- **Exercise**:
Going line by line through the entries, count those containing "every" and state only the result.

- **Data**:
________________________________________

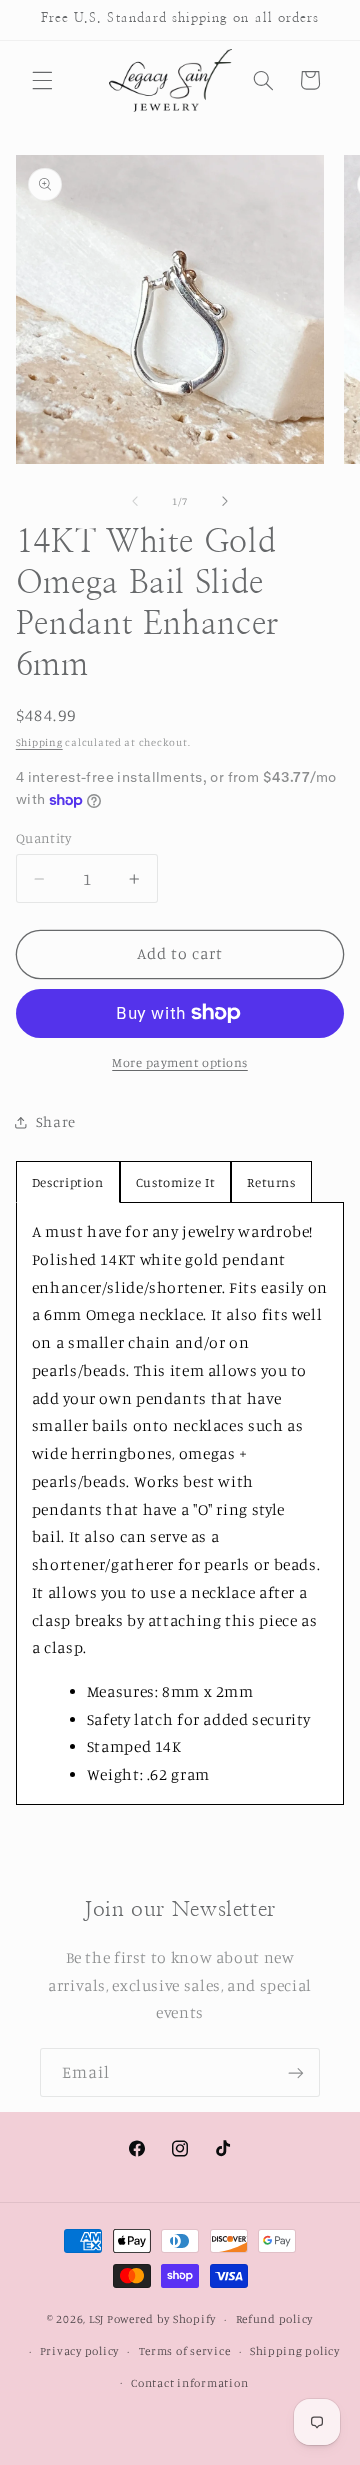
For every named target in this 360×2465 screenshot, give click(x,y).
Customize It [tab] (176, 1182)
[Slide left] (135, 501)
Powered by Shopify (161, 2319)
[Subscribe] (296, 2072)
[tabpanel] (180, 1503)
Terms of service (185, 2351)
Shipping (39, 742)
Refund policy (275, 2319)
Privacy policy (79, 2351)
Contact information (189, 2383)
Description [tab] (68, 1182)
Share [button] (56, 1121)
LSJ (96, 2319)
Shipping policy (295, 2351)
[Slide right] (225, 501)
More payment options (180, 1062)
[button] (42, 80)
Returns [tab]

________________________________________

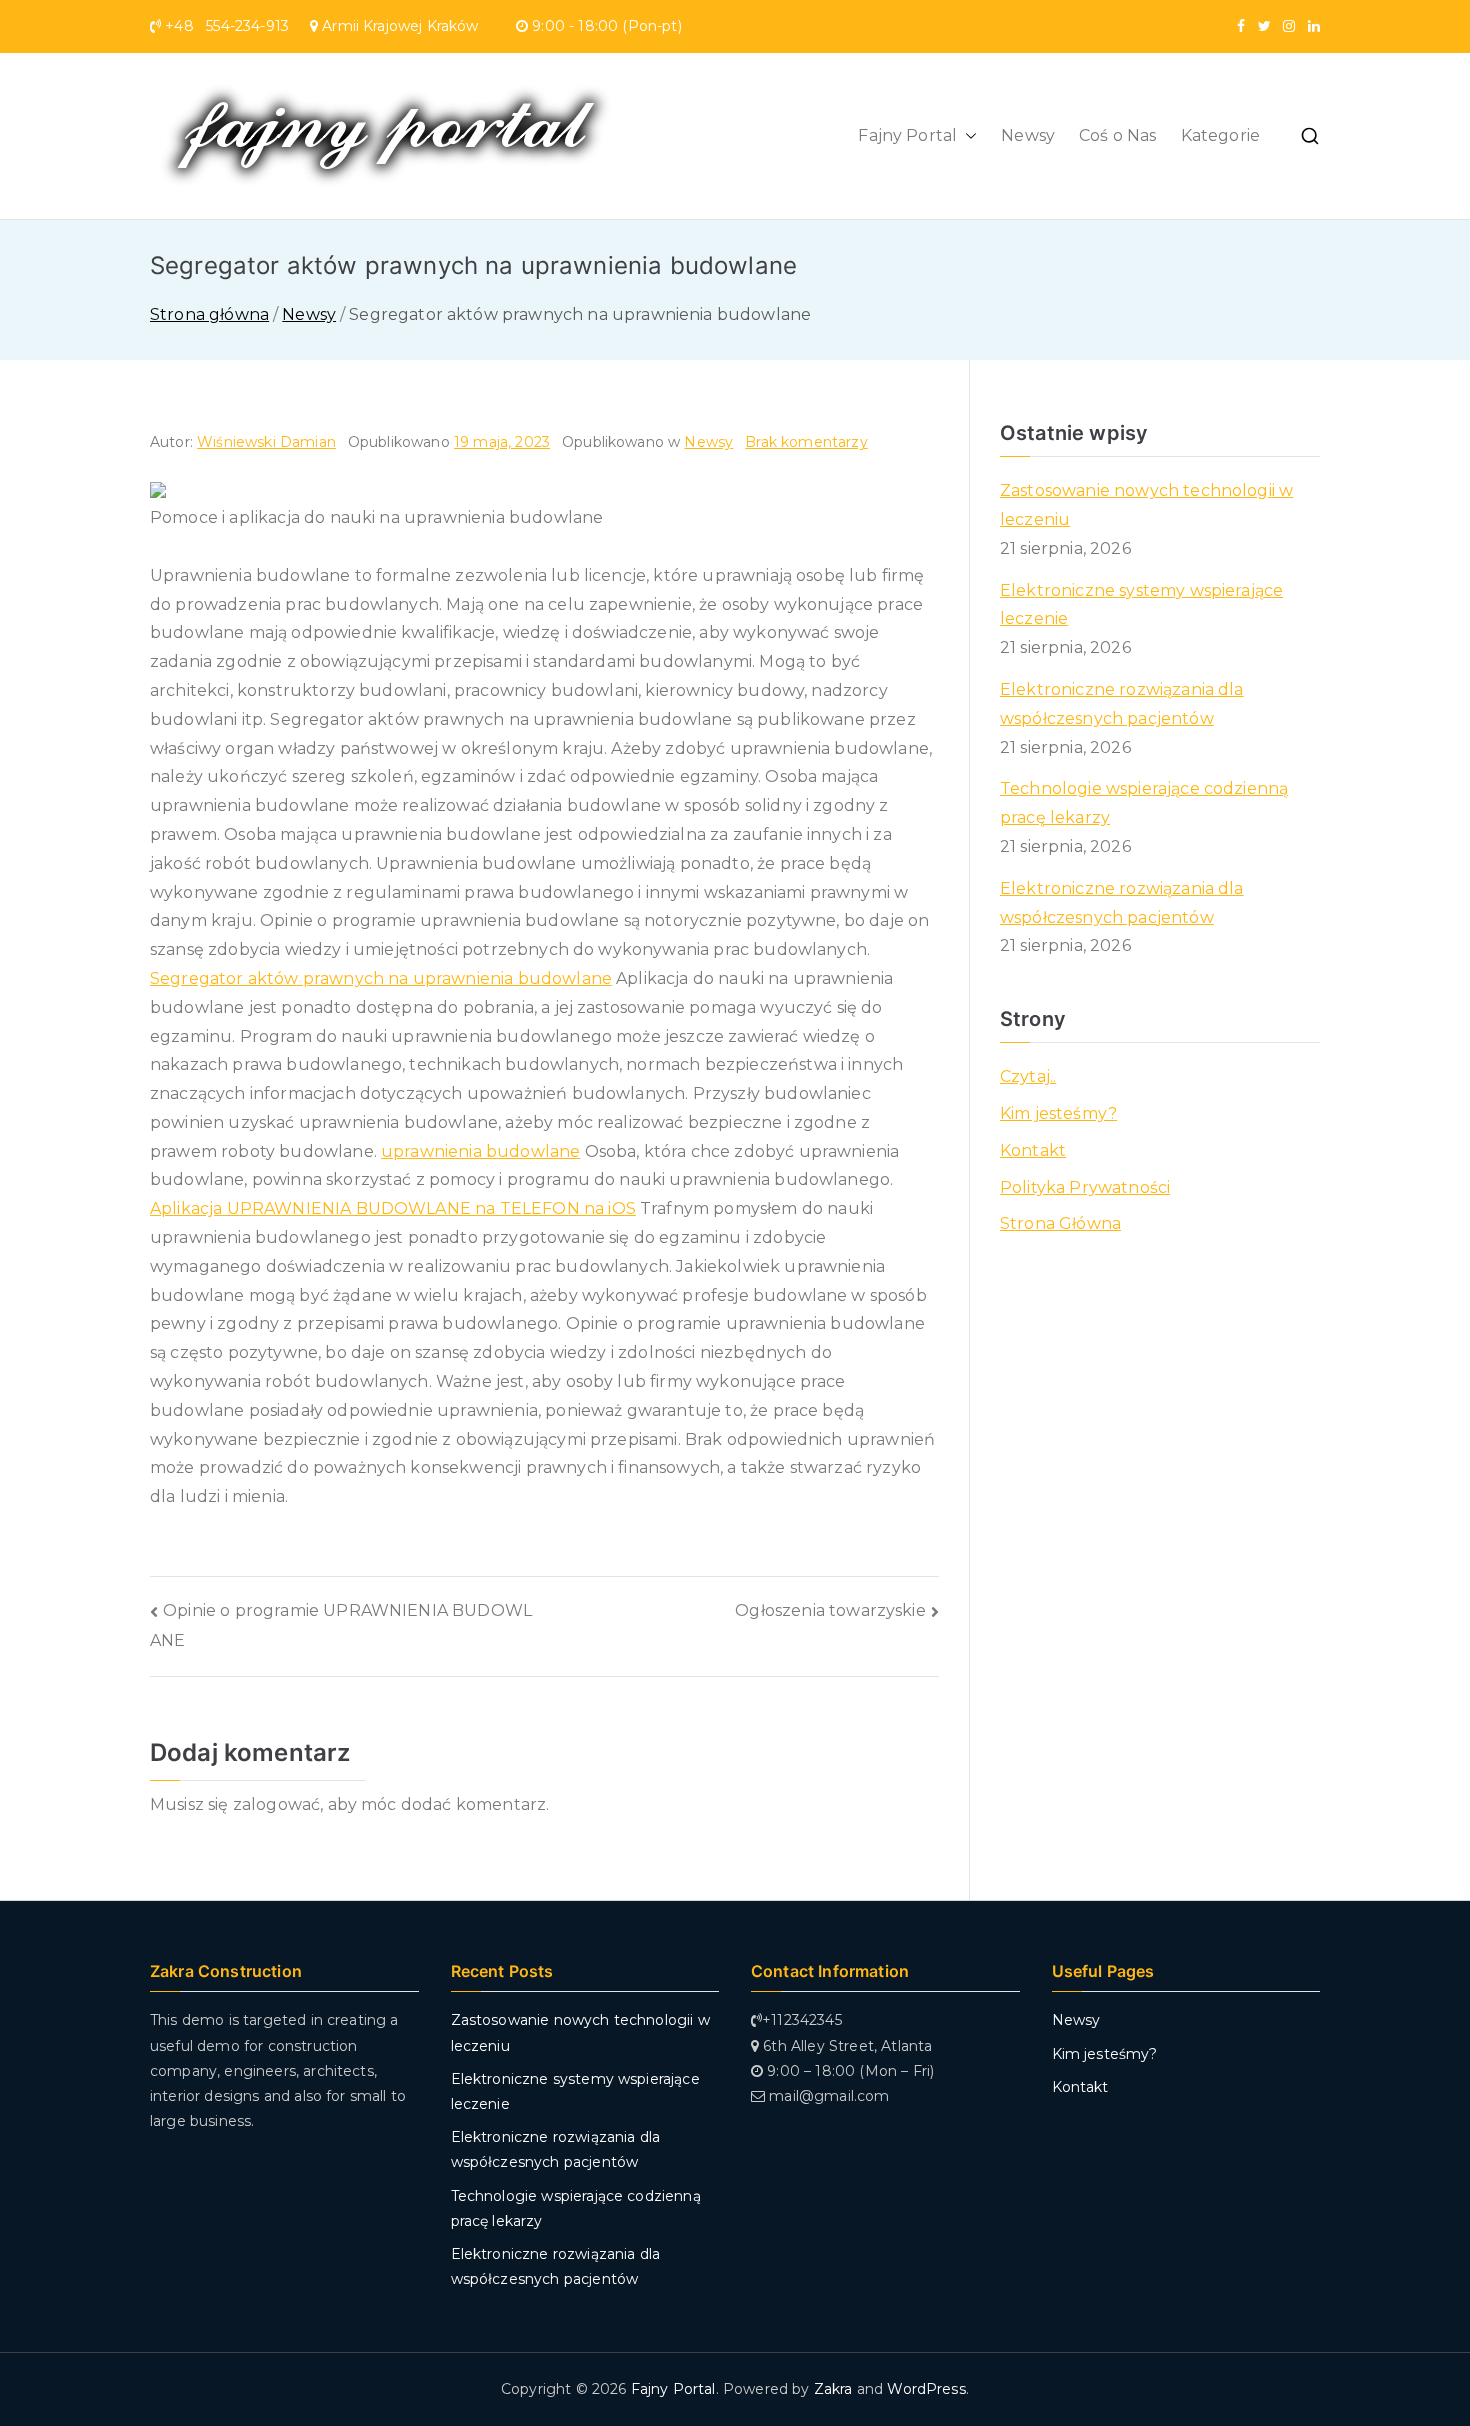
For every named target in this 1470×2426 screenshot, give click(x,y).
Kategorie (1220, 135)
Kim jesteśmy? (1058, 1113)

________________________________________

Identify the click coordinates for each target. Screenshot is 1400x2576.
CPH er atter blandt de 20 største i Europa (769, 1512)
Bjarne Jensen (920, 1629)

________________________________________

- **Solution for this exercise**:
2